11. The visual series as an “Art of memory”

In this essay we have tried to create a theoretical discourse through an aesthetic experience in such a way that reflection does not distance itself from the sensitive reality, which, in turn, can recognize itself in the subtle spheres. To this end, we have to a certain extent recovered the practice of the old “art of memory” which consisted of imprinting in it a series of loci or imaginary places where the ideas to be remembered, represented by symbolic or emblematic images, are deposited.
Based on the figures of the Azoth by Basil Valentin, we have generated five “visual discourses” that envelop and explain the contents of its symbolic images. Drawn from the vast universe of the general history of art, the voyage through images that we have used should allow us to access the conscience of symbols. We have striven to avoid limiting the sensation of beauty of the works of art from taste, but rather to awaken the desire to transcend by updating the universal contents of symbols.
Obviously, any such selection or arrangement or is fundamentally justified by particular tastes. It cannot be otherwise – but such inclinations are by no means an end unto themselves. Each image unveils an aspect of the contents of Valentin’s figures, but in turn opens up pathways that are germane to the idiosyncrasy of the selected work. To weave a plot with images is complex, and its success is not assured, as styles overlap and, on occasion, can generate more dispersion than concentration. However, in crossing cultures, seeking contrasts and balancing styles, we have striven to unite form and content, transcendence and experience. Should success follow, it would be but a first step.
The book structure follows the following scheme: each chapter starts with a text explaining the selected images, followed by the visual series that attempts to revive the reality of the symbols. At the end of the seven series we have translated the text that Basil Valentin attached to his figures, and which constitutes the second part of his work.
Having a visual discourse supported by a written discourse is not the optimum solution, and we would have preferred to suppress the comments on the selected images. However, in view of the possible partiality of the visual relationships, we were obliged to justify them – albeit in an introductory and precarious fashion – simply to orient the sense of the visual discourse.
The danger of commenting images lies in placing obstacles to the aesthetic experience that should give life to the symbols – hence we have limited the comments as much as possible, and always bearing in mind that they allude only to a partial aspect. In this respect, it is convenient to include a quote from Cattiaux: “When we comment on a Holy Scripture, a rite or a symbol, let us add for the listeners and for ourselves: Here is one of the numerous interpretations of the One Truth. God alone is the master of clothing and of nakedness.” (The Message Rediscovered 15, 4).

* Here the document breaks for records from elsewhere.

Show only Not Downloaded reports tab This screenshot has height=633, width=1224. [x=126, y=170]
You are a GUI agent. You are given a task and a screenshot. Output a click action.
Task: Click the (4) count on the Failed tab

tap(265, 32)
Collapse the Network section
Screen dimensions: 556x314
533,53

We would like to mention one last, obligatory detail. We have reproduced the images of the French edition of the Azoth made, as indicated in the frontispiece, “in Paris, in the house of Pierre Moët, sworn bookseller, close to the S. Michel Bridge, of the image of S. Alexis. 1659.” This edition is not the first – not even the first in French – yet it possesses the value of having been “revised, corrected and augmented by M. L’Angeau, doctor”. L’Angeau was an important compiler of alchemical tradition, as we have already explained in our book La cábala y la alquimia en la tradición espiritual de Occidente. Siglos XVI- XVII. The translation of Basil Valentin’s text was based on L’Angeau’s text, checking it against the Latin original established in 1702 by Jean-Jacques Manget in the Bibliotheca chemica curiosa.